Limitations to the study are that: a) it had an observational design and convenience sampling, both of which inhibit generalization of the study’s findings to other patients; b) the study did not include a control group (receiving sham or no adjustment). Thus, the statistical analysis in this study does not address whether there was a cause-and-effect relationship between chiropractic care and the RPR change; it simply addresses the probability that the result (RPR change in the post period) happened by chance alone. Other research designs (such as a randomized clinical trial, which would also use statistical analysis) are needed to claim causality; and c) the patients comprised a relatively healthy sample.
Feasibility in practice
In practice, patients can be instructed to self-measure their RPR for a pre-adjustment baseline period. This may not work well in settings where new patients are seeking immediate symptomatic relief, and their clinicians may wish to provide that (immediate) relief. Thus, the method in this study, where the patient would abstain from receiving intervention while they establish their RPR baseline, may be more compatible in cases where immediate relief is not a priority (e.g., in wellness type care). In addition, the statistical analysis can be performed in common spreadsheet programs such as Excel.
This study describes a method to determine whether neurological change has occurred following intervention (such as chiropractic adjustments) using resting pulse rate (RPR).
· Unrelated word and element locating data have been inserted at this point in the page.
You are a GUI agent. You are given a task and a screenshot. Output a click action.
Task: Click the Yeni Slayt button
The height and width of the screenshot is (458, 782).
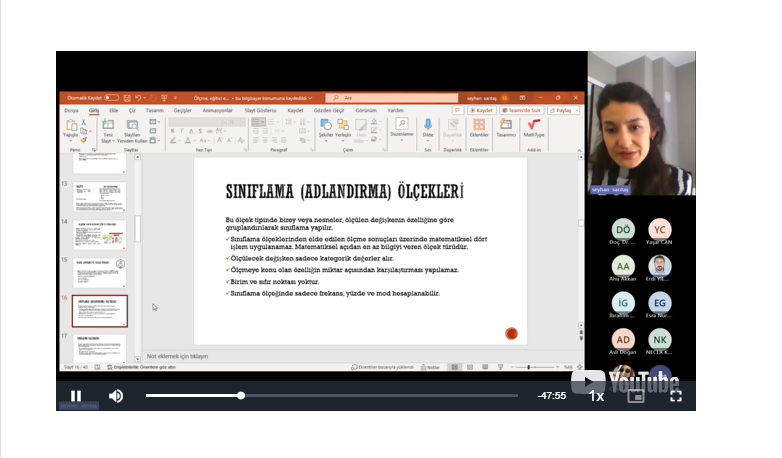click(x=107, y=128)
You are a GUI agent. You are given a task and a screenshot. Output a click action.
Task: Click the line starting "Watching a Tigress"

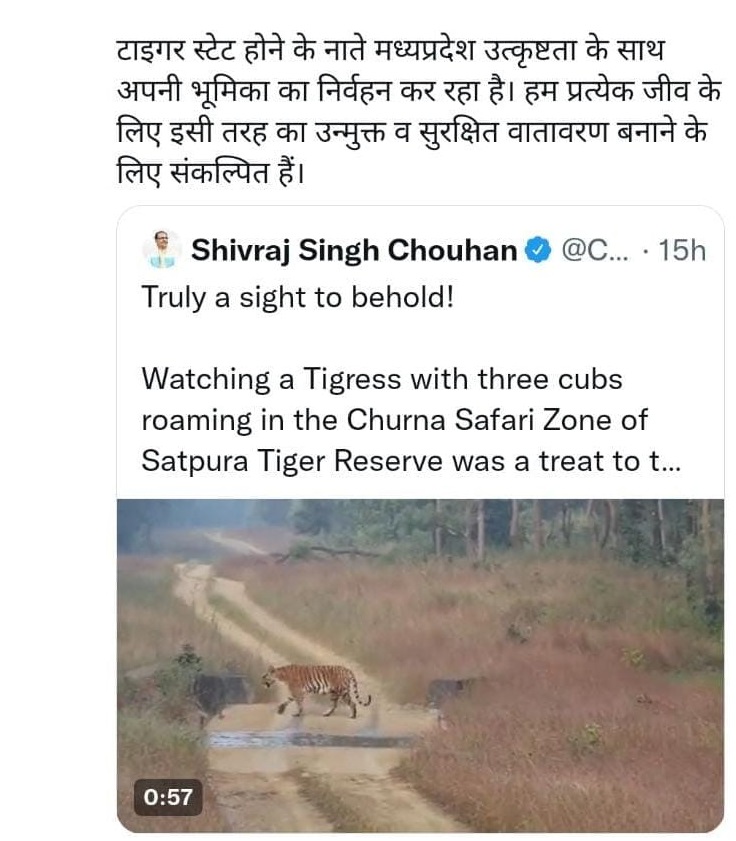coord(381,380)
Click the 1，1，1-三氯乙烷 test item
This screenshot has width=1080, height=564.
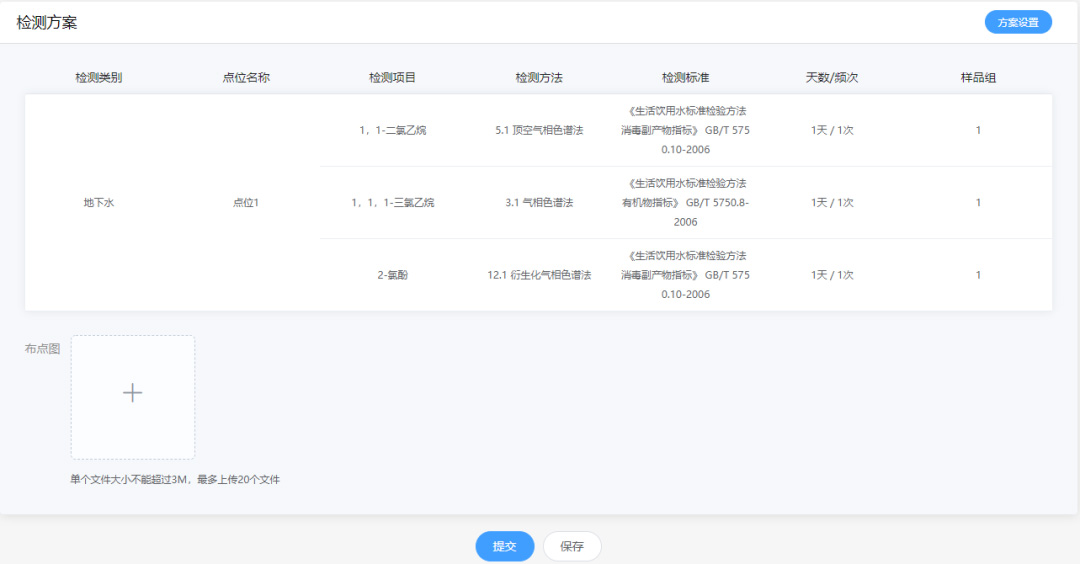(x=392, y=203)
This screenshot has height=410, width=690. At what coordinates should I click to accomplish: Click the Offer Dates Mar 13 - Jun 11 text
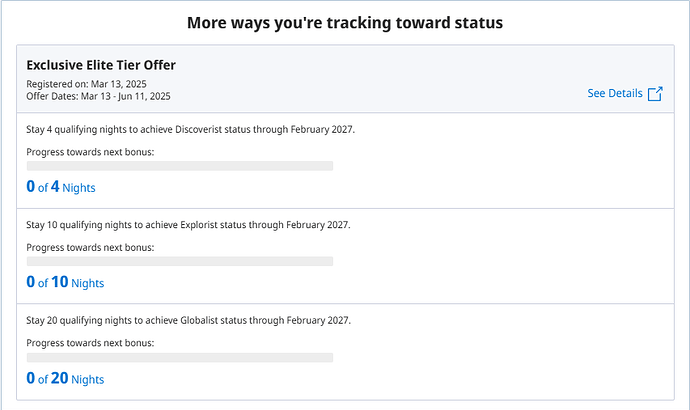[x=98, y=95]
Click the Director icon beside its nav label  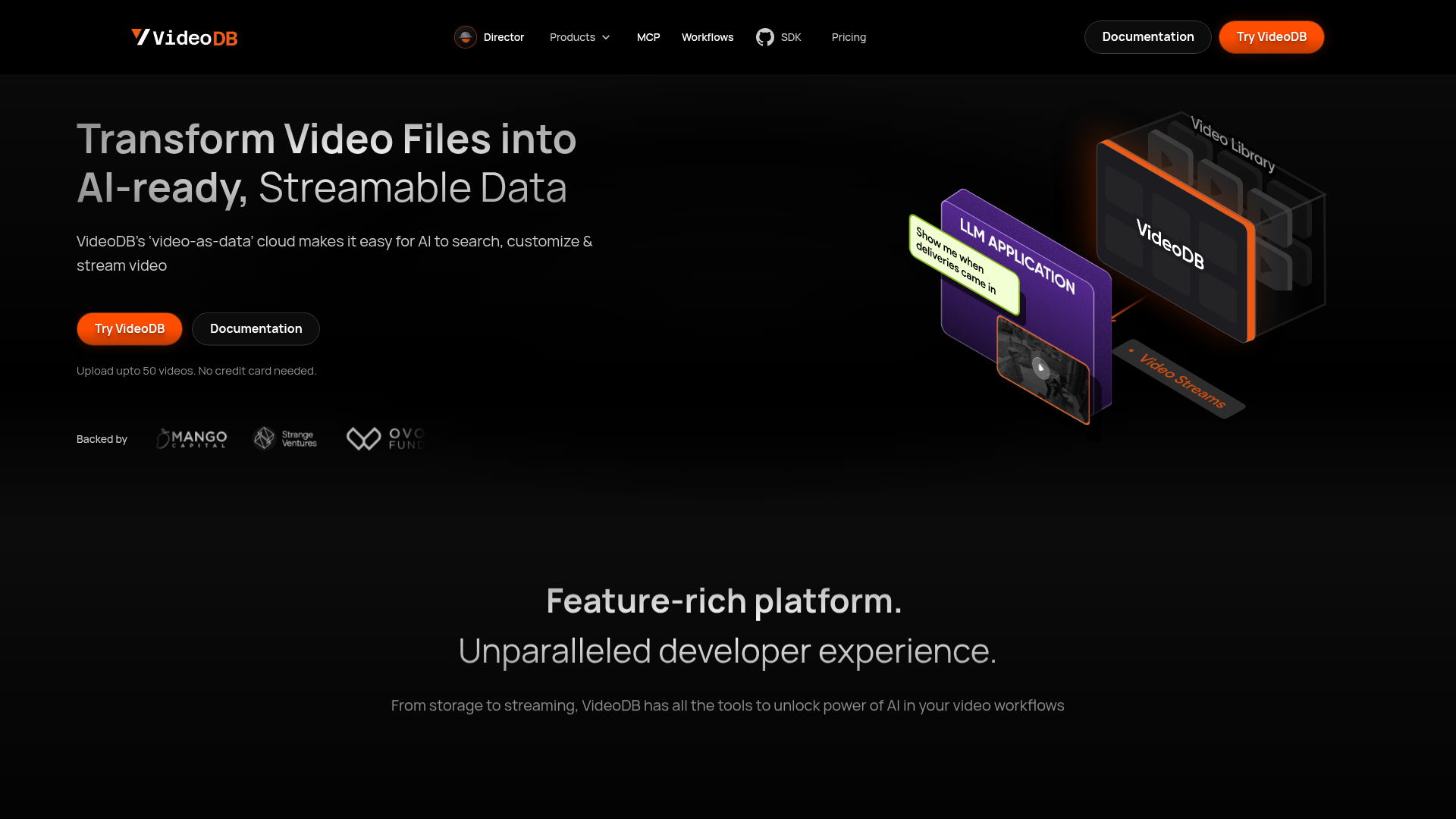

In two of the five patients where the method was applied, RPR decreased (improved) following chiropractic care, while the other three patients showed essentially no change in their RPR. Further study is indicated using larger samples (that include patients from the general population), other research designs, and other chiropractic techniques.
The author appreciates the helpful feedback he received on this paper from the following individuals:
- Luke Henry, DC (chiropractic practitioner)
- Kelly Holt, BSc (Chiro), PhD (chiropractic researcher)
- Anna Korpak, MS, and PhD candidate (biostatistician)
Figures 1a - 1e. Resting pulse rates for each patient in line (upper chart) and column (lower chart) formats.*
*For all patients, adjustments began after last pre RPR measurement (arrow indicating “Last pre”). p is p-value for pre-post difference. ES is effect size.
** Arrow on right side of graph for this patient (#2) indicates the point at which improvement (decrease in RPR) was considered to have stopped.